Текстовый фрагмент:
⟨

Под игровой здесь понимается, пользуясь формулировкой Ю.М.Лотмана (1970, с. 85-86), «модель, допускающая неоднозначные решения», которые «не отменяют друг друга, а взаимосоотносятся». При этом «механизм игрового эффекта заключается не в неподвижном, одновременном сосуществовании разных значений, а в постоянном сознании возможности других значений, чем то, которое сейчас принимается» [Лотман 1970, с. 89]. Приведенные выше примеры свидетельствуют, что искусство скифского звериного стиля демонстрирует виртуозное применение этого эффекта в визуальной сфере, благодаря чему предполагает не пассивное созерцание, а крайне высокую степень зрительской активности[300].
Использование игрового начала — еше одна черта, сближающая скифское анималистическое искусство с вербальным творчеством, в частности с ведийскими гимнами. Игровые приемы в ведийской поэзии весьма разнообразны и проявляются на самых разных уровнях — звуковом, морфологическом, лексическом, синтаксическом. Именно здесь, пожалуй, наиболее наглядно проявляется специфическая близость ее поэтики с поэтикой скифского звериного стиля, поскольку речь может идти не только о самом принципе, но и о способах конкретной его реализации. Принимая во внимание качественное различие вербального и визуального материала, можно лишь поражаться, насколько адеккат- ны демонстрируемые скифским искусством изобразительные аналоги конкретным игровым механизмам, применявшимся ведийскими риши. Не анализируя здесь весь имеющийся материал такого рода, ограничусь несколькими вырази- тельными примерами.

⟩

Задания к выполнению:
1) Перечислите все уровни, на которых, согласно фрагменту о скифском зверином стиле, проявляются игровые приемы в ведийской поэзии.
2) Замените во фрагменте о скифском зверином стиле «ведийской поэзии» на «древнеиндийской поэзии» и приведите отрезок от слов «Использование игрового начала» до слов «вырази- тельными примерами.» включительно.

Исходные данные:
⟨

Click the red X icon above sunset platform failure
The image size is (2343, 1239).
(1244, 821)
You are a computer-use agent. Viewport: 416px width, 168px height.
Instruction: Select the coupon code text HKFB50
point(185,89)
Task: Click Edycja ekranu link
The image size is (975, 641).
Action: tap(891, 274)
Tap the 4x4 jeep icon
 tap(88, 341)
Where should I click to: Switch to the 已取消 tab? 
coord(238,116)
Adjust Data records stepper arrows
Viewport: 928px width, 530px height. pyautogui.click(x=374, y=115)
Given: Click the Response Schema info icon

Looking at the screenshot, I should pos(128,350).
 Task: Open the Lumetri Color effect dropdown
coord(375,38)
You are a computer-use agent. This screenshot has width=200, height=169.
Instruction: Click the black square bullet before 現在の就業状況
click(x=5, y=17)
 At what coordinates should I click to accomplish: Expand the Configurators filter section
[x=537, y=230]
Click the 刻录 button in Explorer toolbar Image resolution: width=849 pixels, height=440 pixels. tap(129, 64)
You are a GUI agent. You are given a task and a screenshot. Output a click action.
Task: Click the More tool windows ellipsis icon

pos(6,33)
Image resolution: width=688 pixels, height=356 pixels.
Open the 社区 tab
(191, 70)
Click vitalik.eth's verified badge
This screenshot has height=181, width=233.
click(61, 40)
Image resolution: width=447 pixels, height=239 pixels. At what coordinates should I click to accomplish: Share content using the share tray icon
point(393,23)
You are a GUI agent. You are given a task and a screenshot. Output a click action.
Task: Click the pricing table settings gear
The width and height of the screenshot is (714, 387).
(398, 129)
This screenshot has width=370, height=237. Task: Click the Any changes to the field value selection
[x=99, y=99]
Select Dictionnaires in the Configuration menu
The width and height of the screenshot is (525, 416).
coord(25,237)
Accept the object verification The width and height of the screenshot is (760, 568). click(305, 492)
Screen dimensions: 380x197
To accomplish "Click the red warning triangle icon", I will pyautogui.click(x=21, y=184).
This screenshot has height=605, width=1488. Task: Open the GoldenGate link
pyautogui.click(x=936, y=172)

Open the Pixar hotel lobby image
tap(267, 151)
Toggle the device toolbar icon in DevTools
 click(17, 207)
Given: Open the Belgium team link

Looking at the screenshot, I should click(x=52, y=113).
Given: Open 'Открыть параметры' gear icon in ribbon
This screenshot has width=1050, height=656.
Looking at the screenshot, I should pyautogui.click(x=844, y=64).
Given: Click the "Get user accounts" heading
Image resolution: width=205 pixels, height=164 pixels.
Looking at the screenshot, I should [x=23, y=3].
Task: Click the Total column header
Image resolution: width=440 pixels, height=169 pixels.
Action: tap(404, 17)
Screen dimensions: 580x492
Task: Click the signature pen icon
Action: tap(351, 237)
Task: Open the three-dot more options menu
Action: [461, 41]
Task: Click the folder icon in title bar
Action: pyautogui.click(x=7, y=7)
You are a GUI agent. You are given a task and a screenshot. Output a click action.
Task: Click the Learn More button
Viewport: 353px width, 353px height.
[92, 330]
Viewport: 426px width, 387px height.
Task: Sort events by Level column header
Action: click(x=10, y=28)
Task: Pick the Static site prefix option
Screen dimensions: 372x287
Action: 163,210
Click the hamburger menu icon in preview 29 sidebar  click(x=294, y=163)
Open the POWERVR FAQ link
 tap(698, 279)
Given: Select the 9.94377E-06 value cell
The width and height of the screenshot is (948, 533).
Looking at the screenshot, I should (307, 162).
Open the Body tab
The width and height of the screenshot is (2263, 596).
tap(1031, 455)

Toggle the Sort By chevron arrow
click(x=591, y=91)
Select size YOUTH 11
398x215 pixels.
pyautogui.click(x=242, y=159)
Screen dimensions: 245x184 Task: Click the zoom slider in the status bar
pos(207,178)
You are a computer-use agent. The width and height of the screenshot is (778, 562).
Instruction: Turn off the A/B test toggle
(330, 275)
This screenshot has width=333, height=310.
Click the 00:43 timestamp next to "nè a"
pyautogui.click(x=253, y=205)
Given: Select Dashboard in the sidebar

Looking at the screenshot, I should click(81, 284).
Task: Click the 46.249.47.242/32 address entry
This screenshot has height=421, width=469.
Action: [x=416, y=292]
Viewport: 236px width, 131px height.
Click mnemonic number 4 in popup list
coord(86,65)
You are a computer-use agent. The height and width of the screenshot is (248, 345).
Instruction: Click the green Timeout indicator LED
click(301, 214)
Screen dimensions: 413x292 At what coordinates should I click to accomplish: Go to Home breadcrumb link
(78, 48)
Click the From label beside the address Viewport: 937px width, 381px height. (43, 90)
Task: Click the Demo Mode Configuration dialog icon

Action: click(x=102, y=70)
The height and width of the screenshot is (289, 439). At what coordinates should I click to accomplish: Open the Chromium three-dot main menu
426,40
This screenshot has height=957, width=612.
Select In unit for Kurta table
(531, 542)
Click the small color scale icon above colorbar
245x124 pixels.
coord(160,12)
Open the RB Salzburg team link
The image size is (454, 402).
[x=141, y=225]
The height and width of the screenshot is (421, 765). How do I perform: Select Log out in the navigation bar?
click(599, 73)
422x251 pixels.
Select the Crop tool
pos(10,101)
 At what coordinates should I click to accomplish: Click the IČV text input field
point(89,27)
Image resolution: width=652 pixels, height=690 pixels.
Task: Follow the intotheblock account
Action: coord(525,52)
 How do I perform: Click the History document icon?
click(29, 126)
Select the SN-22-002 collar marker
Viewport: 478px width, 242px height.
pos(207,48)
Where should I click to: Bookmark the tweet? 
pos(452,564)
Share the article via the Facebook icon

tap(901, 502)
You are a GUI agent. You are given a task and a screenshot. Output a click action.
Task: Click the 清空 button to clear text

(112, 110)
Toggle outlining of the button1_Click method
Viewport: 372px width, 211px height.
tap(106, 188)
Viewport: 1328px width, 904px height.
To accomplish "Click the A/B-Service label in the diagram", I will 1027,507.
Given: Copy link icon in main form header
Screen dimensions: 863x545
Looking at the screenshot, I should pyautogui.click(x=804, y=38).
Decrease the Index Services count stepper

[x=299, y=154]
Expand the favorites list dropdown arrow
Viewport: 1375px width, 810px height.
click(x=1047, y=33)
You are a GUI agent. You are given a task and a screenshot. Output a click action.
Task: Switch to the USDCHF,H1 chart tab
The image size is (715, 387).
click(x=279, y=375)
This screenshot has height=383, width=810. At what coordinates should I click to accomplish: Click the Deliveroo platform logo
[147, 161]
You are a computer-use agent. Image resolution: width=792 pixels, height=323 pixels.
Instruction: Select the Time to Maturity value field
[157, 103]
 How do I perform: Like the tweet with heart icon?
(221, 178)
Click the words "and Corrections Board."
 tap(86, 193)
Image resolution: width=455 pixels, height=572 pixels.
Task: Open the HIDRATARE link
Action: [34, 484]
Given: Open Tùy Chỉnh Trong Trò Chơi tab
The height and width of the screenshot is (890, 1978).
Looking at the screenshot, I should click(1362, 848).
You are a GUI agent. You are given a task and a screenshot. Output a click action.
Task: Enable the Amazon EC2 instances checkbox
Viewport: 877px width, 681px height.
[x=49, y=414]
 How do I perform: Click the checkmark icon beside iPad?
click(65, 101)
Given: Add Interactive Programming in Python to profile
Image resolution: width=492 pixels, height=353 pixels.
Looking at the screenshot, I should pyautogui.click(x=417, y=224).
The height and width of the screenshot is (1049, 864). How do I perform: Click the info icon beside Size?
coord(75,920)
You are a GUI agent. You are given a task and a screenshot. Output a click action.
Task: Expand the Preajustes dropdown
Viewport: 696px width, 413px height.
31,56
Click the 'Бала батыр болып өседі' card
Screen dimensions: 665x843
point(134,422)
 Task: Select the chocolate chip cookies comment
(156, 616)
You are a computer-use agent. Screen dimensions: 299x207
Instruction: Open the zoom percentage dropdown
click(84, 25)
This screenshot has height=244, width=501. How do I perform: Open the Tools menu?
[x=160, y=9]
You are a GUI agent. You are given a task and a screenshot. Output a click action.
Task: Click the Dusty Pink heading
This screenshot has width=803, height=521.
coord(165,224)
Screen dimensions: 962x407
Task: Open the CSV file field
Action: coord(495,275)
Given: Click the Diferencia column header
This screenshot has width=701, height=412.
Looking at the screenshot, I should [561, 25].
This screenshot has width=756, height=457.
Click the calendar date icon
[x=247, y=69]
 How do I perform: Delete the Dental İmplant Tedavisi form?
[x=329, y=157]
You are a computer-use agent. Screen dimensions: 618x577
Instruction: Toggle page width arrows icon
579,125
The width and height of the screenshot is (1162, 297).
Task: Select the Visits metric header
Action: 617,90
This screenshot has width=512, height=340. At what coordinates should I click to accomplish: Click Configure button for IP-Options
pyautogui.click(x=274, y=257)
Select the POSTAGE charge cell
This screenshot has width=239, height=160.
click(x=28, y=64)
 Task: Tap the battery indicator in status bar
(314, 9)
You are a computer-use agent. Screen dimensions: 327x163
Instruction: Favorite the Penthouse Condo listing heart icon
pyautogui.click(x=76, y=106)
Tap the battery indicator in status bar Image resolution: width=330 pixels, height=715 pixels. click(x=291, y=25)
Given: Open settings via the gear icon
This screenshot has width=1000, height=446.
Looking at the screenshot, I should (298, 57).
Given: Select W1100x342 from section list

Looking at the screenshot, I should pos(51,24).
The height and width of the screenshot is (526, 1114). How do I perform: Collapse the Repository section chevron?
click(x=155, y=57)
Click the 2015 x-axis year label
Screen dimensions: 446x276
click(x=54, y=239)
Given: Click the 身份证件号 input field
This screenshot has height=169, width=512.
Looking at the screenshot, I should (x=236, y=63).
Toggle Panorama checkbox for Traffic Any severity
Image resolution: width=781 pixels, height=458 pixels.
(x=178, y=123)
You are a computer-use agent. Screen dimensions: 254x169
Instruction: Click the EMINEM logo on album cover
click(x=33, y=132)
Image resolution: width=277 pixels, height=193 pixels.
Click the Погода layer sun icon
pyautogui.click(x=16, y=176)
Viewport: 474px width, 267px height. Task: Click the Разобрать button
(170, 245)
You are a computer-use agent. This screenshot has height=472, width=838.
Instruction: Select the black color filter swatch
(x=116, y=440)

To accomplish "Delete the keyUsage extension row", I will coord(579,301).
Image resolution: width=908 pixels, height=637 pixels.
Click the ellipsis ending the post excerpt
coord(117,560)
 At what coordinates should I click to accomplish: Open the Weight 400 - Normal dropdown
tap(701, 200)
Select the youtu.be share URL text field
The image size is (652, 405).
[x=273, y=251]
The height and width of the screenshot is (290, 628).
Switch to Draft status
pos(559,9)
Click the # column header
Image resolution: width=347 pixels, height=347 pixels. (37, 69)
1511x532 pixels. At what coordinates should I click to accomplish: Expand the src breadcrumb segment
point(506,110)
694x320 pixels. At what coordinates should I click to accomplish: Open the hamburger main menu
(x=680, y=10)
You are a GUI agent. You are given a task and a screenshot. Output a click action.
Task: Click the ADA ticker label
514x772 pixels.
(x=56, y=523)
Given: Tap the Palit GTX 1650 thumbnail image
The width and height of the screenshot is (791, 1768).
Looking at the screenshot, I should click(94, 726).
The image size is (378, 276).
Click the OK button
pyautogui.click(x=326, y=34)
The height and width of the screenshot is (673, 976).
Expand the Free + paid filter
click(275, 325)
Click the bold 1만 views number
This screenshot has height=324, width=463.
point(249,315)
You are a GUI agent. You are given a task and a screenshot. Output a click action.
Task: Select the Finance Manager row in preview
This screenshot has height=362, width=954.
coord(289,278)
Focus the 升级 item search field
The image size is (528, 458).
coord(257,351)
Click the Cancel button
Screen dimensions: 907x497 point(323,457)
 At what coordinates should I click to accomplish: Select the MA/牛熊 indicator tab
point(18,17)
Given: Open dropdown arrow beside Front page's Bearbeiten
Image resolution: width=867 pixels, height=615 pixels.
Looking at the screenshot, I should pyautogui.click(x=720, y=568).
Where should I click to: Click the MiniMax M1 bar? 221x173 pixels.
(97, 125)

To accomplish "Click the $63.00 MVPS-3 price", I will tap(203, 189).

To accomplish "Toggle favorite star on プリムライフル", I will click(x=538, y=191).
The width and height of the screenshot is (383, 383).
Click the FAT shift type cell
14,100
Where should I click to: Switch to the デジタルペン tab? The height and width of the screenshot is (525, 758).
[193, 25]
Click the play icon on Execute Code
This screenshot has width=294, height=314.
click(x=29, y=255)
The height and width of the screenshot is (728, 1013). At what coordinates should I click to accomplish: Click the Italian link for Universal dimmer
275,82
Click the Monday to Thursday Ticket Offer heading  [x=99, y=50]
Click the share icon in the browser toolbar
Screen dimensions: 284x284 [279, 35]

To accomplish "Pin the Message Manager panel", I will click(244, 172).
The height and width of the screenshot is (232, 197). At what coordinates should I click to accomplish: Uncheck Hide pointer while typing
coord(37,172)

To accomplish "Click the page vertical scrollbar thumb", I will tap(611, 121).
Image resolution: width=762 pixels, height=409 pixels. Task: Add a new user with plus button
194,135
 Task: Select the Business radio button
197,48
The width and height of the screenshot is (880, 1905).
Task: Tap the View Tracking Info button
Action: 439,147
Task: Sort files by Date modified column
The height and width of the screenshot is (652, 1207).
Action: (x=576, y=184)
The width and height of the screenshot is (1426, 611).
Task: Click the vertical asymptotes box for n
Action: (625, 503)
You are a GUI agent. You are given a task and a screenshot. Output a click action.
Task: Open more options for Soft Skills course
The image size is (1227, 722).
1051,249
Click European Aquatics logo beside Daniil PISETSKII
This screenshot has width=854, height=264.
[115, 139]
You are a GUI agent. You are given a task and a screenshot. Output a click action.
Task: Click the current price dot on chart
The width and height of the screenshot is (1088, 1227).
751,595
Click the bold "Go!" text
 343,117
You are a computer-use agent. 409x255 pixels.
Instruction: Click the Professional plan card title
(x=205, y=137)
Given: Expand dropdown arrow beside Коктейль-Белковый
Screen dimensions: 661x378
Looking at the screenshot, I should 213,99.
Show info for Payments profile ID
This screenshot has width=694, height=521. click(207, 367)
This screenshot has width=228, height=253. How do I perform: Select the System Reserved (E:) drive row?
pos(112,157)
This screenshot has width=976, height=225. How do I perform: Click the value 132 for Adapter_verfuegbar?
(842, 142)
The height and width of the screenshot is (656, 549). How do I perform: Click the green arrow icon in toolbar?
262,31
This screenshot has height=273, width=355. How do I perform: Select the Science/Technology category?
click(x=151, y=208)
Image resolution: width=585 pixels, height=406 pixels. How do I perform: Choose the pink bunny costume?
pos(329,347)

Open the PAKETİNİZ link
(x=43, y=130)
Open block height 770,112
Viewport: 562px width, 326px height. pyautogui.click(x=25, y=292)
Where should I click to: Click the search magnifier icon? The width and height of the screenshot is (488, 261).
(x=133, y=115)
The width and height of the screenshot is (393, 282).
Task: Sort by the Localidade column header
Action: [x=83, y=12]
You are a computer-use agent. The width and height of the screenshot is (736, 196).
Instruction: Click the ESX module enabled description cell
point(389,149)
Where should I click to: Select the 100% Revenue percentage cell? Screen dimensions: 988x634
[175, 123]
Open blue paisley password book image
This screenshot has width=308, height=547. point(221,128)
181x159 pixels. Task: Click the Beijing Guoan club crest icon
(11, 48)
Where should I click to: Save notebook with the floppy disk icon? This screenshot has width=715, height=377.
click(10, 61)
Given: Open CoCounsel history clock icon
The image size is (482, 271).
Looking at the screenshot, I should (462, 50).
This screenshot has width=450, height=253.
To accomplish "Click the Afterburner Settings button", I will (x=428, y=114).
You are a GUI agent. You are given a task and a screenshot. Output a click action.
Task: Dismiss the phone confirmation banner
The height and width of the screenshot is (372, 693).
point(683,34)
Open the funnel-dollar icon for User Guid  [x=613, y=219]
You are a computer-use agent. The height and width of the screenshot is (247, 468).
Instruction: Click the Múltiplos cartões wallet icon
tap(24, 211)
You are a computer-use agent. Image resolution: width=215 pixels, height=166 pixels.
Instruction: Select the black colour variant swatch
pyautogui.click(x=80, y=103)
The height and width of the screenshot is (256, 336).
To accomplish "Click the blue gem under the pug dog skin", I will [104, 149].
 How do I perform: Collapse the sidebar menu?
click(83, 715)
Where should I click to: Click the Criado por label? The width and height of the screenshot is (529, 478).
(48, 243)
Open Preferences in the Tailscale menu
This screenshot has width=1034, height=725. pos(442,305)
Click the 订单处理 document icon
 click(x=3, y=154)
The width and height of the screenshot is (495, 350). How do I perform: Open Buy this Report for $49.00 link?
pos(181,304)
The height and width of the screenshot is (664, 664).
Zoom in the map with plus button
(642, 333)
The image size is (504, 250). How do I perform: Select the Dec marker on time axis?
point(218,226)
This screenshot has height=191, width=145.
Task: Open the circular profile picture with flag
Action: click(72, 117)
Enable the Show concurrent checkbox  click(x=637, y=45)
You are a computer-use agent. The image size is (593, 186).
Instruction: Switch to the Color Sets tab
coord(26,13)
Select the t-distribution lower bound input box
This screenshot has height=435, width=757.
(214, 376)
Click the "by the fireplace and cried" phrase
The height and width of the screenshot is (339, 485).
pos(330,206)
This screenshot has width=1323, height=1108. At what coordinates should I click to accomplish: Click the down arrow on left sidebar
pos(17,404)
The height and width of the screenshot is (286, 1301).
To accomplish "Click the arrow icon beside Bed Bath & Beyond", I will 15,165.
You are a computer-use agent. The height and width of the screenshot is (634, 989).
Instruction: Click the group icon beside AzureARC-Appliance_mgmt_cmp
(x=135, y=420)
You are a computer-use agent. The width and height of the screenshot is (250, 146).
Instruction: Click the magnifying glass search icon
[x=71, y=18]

⟩

Пронумерованные ответы:
1) Звуковой, морфологический, лексический, синтаксический.

2)
Использование игрового начала — еше одна черта, сближающая скифское анималистическое искусство с вербальным творчеством, в частности с ведийскими гимнами. Игровые приемы в древнеиндийской поэзии весьма разнообразны и проявляются на самых разных уровнях — звуковом, морфологическом, лексическом, синтаксическом. Именно здесь, пожалуй, наиболее наглядно проявляется специфическая близость ее поэтики с поэтикой скифского звериного стиля, поскольку речь может идти не только о самом принципе, но и о способах конкретной его реализации. Принимая во внимание качественное различие вербального и визуального материала, можно лишь поражаться, насколько адеккат- ны демонстрируемые скифским искусством изобразительные аналоги конкретным игровым механизмам, применявшимся ведийскими риши. Не анализируя здесь весь имеющийся материал такого рода, ограничусь несколькими вырази- тельными примерами.